Application specific CVs are handled by the plugin that will use the CV. For example, a plugin that inserts bibliographic references will use the SRes.BibRefType CV. It is these plugins that are responsible for making sure that the CV they want to use is in the database.
Plugins that use CVs fall into two categories:
those that hard code the CV
those that do not hard code the CV, but, rather, get it from the input
In case 1, the plugin hard codes the CV in the Perl code.
In case 2, the plugin hard codes only a default. It also offers an optional command line argument that takes a file that contains the CV. If the user of the plugin determines that the input has an different CV than the default, the user will provide such a file.
In both cases, the plugin reads the table in GUS that contains the CV and compares it to the CV it expects to use. If the expected vocab is not found, the plugin updates the table.
GUS is a data warehouse so it is very common for plugins to load into GUS data from another source. Whether the source is external or in-house, tracking its origin is often required. The tables in GUS that handle this are SRes.ExternalDatabase and SRes.ExternalDatabaseRelease. The former describes the database, eg, PFam, and the latter describes the particular release of the database that is being loaded, eg, 1.0.0. The data loaded will have a foreign key to the database release, which in turn has a foreign key to the database.
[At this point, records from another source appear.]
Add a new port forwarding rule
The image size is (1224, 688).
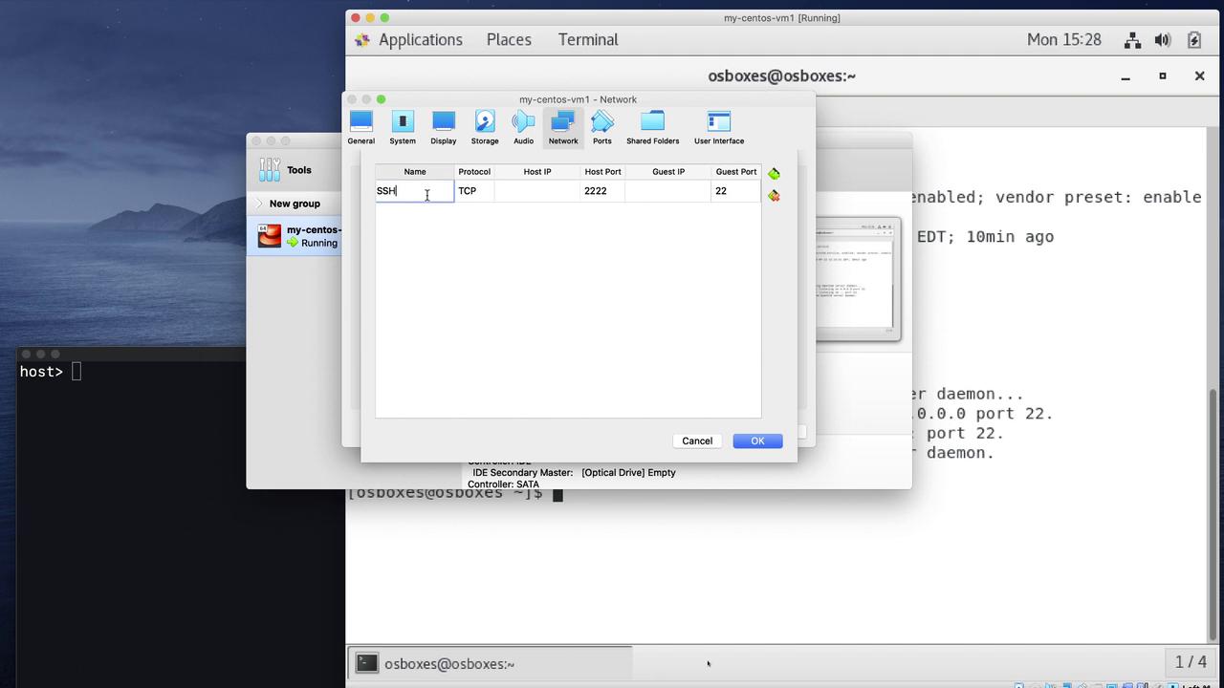(774, 174)
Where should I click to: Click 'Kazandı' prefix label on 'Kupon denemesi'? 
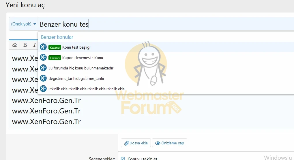coord(55,58)
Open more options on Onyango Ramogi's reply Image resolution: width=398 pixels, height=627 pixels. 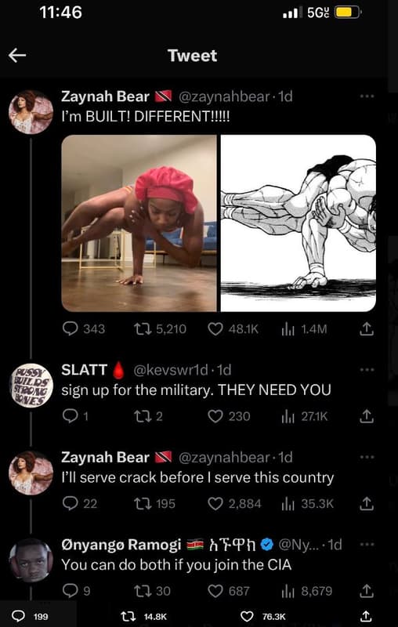click(367, 544)
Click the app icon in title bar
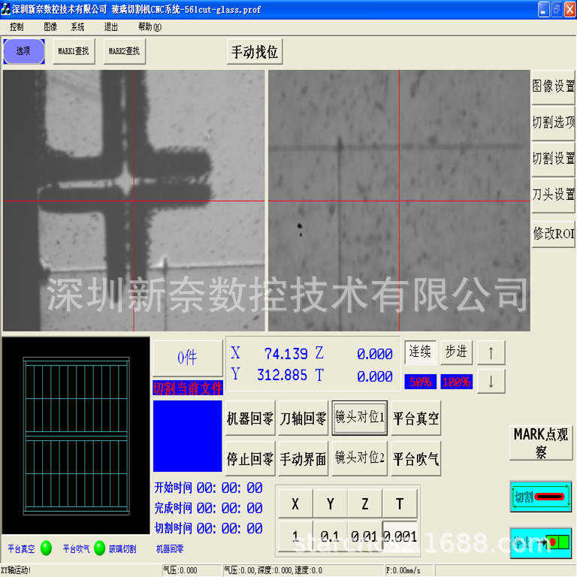The width and height of the screenshot is (577, 577). (6, 8)
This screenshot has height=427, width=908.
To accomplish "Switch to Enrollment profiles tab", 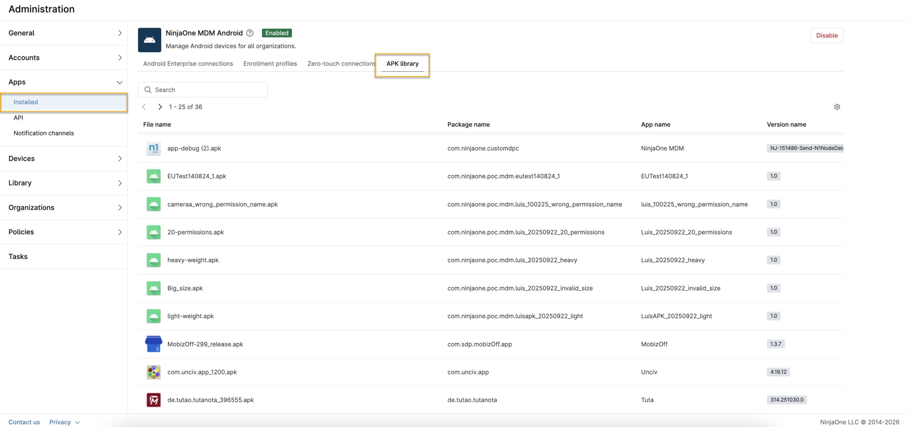I will tap(270, 64).
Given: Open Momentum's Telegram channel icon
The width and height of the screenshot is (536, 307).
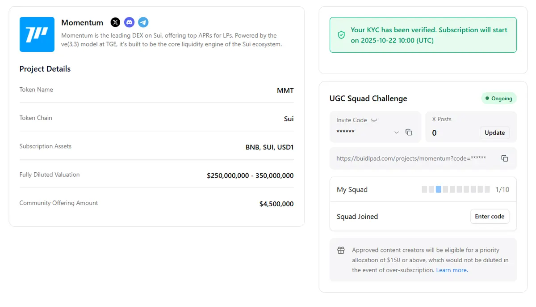Looking at the screenshot, I should pos(143,22).
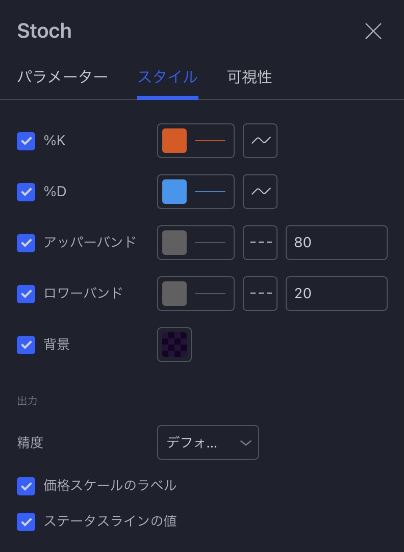404x552 pixels.
Task: Open the %K orange color swatch
Action: (174, 141)
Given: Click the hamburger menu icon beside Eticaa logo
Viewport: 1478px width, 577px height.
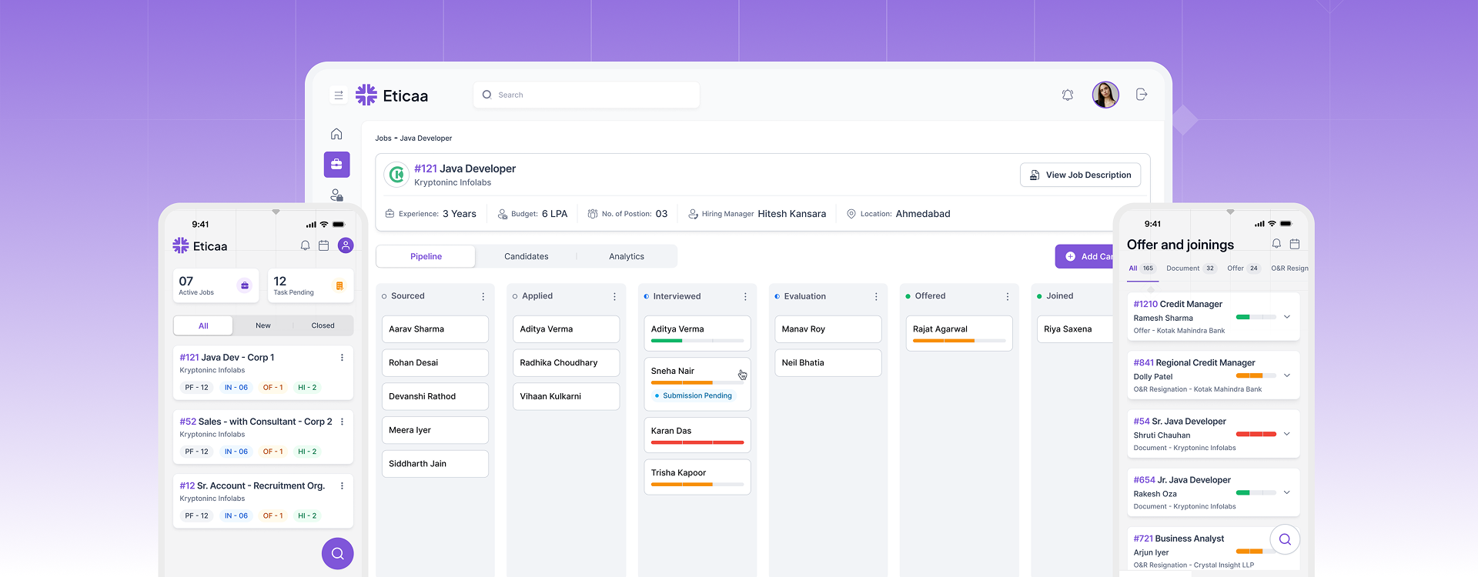Looking at the screenshot, I should [338, 95].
In order to create that relationship, the plugin must know the
primary key of the external database release. To accomplish this, the
plugin takes as command line arguments the name of the database and
its release. It does not take the primary key of the external database
release (that violates the plugin standard). The plugin passes that
information to the API subroutine
getExtDbRlsId($dbName,
$dbVersion).
If the plugin is inserting the dataset as opposed to updating
it, create new entries for the database and the release by using the
plugins
GUS::Supported::Plugin::InsertExternalDatabase
and
GUS::Supported::Plugin::InsertExternalDatabaseRls.